Whisky and Words Number 42: Dewar’s Blended 12 ‘The Ancestor’

A classic, fine looking bottle.

If you were of my generation, you’ll remember Dewar’s ads from magazines–often full-page ads, typically with a Scots Guard soldier in full regalia and some marketing flack typical for its day. These days I don’t notice many advertisements for Dewar’s. When I encounter the brand I’m on a commercial flight and I’ve asked what they have for scotch; it’ll be their White Label. In the marketing wars the brand appears to be outshone by the massive Johnnie Walker complex, but they still have a strong presence in bars in the U.S. They claim to be the fifth largest selling blended Scotch in the world and top selling Scotch in the U.S. Maybe Johnnie just advertises more?

Notably, Dewar’s web site claims the White label is “The World’s Most Awarded Blended Scotch Whisky.” Maybe they just entered more competitions, I don’t know. I tried finding a list of their awards. Still looking.

Dewars 12 packaging is heavy on the heritage

Dewar’s is owned by Bacardi, which claims to be the “largest privately held spirits company in the world” and indeed it earns multiple-billions of dollars in revenues. Dewar’s draws upon distilleries they control in Speyside (Craigellachie) and the Highlands (Aberfeldy, the primary component) to create Dewar’s blends. That’s info gleaned from Wikipedia, as apart from some flavor notes, their web pages have no information at all on the product. Or any product. No bragging about old pot stills or the water. Odd.

Their packaging is in the classic style, very attractive and heavy on the heritage, as you can see to the right: “The Ancestor” and “TRUE SCOTCH” which is odd as there are laws in Scotland defining what you can call Scotch.
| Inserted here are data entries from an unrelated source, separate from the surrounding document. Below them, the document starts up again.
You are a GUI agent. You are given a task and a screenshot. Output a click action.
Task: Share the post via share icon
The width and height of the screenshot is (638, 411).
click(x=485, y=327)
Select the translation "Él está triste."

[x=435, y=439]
Very wordy carton. Good, as the web site has a dearth of information.

I would assume the 12 is just an aged version of White Label and bought a taster of the latter to compare. Normally I would email someone at the distillery and ask about a spirit’s provenance, but…no. Best you can get from Dewar’s is the Twitter handle to one of 3 ‘ambassadors.’ So I twitted one of them, Kara Anderson, about the provenance of the 12. No answer. Fortunately, the carton has a wealth of information—we read that Dewar’s is over 100 years old, and that the 12 could be blend of up to 40 different whiskies. But who knows.

We also read that, after blending (when the single malts would be mixed with grain alcohol), Dewar’s keeps the spirit in oak casks for an additional six months of marrying. They call this ‘double aged’ and this step would indeed impart some flavor, assuming the casks have some life left. Also, you can assume the malts used to blend the 12 have aged longer than the (NAS) White label. Hence we should expect a sturdier flavor profile from the 12. And it has that—where the White is a serviceable base for a mixer (I’ll have it with club soda on commercial flights) it offers no more than modest sweetness, a hint of spice and malt with an alcohol-forward finish. Not much on the nose. The 12 delivers a fuller nose with malt and peaty minerals and a smoother palate.

Given that, what else can we expect from the 12? Why not compare to their primary competitor, Johnnie Walker Black, another 12-year old blend? You might review my whimsical JWB post here, where I note there are 43 whiskies in that blend. The Dewar’s 12 has more cereal on the nose, while JWB is a bit cleaner. The Dewar’s palate is sweet, Lyles golden syrup and not a hint of smoke, while the JWB is spicier, more complex, less sweet.

Throwdown of the 12-year blends

Let’s get to the lowdown.

Dewar’s 12 ‘The Ancestor’ blended, 40% ABV

Nose: Malty cereal, some oak spice, a little honeysuckle, hint of lemon.
Palate: Smooth, Lyles golden syrup, a hint of spice but nor much (odd as there is more spice than sweet on the nose).
Finish: Fairly long treacle finish. Some oak spiciness comes out.

Bottom Line: At about $38 here on Oregon, and $2 less than Johnnie Walker Black, I’d say this is a good dessert whisky when you don’t want to pay more for a single malt. But then again, you could get the very solid Glenmorangie 10 (single malt) for the same price. I think Dewar’s 12 would be a good first-timer’s whisky, as the sweet palate is not going to intimidate. For the sophisticated whisky drinker it’s not as interesting as American bourbons in the same price range or the Glenmorangie.

Author: H.W. MacNaughton

Technologist and communicator. Into technology, jazz, Formula One, sci-fi and any good writing about real stuff.